Tally the lines below that contain the word "label". Only the number should be returned.

(Saved data entries)

------------------------------------

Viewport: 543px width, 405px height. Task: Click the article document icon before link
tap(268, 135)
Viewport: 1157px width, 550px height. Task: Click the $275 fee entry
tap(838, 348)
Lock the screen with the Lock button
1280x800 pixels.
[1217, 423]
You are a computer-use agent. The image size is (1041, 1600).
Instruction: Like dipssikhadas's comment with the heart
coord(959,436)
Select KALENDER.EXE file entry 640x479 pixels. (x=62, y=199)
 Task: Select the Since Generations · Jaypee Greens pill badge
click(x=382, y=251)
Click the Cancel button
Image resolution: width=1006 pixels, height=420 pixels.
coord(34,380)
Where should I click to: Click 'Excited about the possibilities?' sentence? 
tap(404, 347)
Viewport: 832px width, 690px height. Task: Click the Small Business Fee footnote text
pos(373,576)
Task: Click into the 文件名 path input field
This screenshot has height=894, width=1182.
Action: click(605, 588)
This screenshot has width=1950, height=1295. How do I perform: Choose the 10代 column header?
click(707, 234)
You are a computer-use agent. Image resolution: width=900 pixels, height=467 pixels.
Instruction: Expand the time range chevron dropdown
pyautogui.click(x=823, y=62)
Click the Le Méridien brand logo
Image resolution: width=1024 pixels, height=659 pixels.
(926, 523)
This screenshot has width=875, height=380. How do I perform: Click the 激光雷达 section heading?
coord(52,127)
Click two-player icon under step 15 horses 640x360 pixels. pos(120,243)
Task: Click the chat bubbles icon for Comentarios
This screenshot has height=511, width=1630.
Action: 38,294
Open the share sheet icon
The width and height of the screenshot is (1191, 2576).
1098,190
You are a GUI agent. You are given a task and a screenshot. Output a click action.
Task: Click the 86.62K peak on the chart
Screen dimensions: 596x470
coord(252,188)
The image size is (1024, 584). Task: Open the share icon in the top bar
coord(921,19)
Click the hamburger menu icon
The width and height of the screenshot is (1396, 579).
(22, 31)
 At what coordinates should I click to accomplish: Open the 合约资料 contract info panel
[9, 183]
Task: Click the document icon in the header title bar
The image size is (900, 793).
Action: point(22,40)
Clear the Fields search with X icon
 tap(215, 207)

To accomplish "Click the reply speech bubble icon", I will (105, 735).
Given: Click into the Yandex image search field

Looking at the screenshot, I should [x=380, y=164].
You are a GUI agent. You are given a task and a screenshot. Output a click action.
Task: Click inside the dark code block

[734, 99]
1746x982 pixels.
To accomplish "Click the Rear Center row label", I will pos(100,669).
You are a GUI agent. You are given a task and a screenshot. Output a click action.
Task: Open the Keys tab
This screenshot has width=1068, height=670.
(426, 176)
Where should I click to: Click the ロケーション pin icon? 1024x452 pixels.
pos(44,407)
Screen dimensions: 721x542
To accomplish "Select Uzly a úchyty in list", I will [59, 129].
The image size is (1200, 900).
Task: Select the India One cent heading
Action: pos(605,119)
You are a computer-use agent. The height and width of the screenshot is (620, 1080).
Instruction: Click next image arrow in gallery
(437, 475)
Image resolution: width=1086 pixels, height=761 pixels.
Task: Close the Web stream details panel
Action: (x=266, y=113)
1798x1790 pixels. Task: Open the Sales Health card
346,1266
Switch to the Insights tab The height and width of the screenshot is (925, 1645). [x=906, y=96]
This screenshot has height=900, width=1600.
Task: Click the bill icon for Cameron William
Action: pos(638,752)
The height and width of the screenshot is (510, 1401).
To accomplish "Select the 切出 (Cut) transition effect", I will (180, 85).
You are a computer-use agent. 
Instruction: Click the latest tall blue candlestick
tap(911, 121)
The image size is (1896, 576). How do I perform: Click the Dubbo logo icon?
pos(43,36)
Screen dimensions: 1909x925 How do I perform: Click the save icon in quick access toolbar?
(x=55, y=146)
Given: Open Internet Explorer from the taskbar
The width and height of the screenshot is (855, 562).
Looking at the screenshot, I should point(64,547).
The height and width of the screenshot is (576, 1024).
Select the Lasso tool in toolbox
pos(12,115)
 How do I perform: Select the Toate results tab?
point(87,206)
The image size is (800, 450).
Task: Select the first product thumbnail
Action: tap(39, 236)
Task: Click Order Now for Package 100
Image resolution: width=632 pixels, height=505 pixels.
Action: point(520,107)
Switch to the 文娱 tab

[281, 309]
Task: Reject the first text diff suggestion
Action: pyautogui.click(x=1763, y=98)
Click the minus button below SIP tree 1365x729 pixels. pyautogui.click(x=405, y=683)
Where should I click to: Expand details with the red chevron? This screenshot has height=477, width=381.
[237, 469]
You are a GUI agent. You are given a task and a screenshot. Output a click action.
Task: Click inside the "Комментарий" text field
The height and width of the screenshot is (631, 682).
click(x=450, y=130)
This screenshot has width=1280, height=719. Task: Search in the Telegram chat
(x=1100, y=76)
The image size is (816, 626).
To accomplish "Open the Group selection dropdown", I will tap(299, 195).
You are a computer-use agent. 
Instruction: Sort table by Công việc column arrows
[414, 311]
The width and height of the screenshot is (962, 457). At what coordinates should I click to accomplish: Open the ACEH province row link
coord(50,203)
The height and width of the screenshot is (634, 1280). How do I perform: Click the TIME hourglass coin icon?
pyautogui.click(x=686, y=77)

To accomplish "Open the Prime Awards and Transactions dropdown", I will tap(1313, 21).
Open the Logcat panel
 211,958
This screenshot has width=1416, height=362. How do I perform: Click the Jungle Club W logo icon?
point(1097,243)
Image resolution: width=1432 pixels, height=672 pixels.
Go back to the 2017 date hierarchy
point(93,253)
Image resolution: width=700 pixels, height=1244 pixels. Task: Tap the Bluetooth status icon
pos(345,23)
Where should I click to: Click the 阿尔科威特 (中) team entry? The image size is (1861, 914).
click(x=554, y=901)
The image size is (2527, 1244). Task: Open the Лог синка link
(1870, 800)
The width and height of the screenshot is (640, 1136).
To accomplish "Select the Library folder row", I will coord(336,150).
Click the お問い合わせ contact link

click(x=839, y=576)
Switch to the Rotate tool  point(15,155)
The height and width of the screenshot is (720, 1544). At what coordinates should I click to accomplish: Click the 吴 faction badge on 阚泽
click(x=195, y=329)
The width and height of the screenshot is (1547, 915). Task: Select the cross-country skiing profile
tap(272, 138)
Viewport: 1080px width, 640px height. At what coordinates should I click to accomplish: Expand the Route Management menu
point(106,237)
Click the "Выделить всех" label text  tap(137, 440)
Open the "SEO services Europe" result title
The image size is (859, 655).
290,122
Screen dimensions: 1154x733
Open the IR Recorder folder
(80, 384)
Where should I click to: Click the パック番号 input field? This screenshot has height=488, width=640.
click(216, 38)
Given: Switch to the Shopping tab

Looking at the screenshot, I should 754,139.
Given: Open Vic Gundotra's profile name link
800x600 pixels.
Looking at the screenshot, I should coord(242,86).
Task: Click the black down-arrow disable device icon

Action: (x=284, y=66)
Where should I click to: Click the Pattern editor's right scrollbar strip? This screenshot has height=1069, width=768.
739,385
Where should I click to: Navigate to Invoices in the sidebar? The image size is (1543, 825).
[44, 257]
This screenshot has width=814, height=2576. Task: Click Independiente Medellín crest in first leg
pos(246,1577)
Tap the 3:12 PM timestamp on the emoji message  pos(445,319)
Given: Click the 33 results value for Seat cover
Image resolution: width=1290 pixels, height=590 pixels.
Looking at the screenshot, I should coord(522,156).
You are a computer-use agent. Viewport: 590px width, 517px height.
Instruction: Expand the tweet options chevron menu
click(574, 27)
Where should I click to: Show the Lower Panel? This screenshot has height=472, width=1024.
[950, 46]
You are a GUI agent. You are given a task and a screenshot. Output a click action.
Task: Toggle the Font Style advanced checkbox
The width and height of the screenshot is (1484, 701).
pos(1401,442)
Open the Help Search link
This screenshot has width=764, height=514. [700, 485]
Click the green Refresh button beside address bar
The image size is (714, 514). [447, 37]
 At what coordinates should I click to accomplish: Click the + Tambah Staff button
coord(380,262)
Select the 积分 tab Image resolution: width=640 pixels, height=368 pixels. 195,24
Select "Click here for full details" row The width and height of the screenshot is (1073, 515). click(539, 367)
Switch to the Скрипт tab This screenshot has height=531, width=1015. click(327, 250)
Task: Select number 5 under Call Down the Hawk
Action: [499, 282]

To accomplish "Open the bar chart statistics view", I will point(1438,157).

------------------------------------

** TASK ANSWER **
2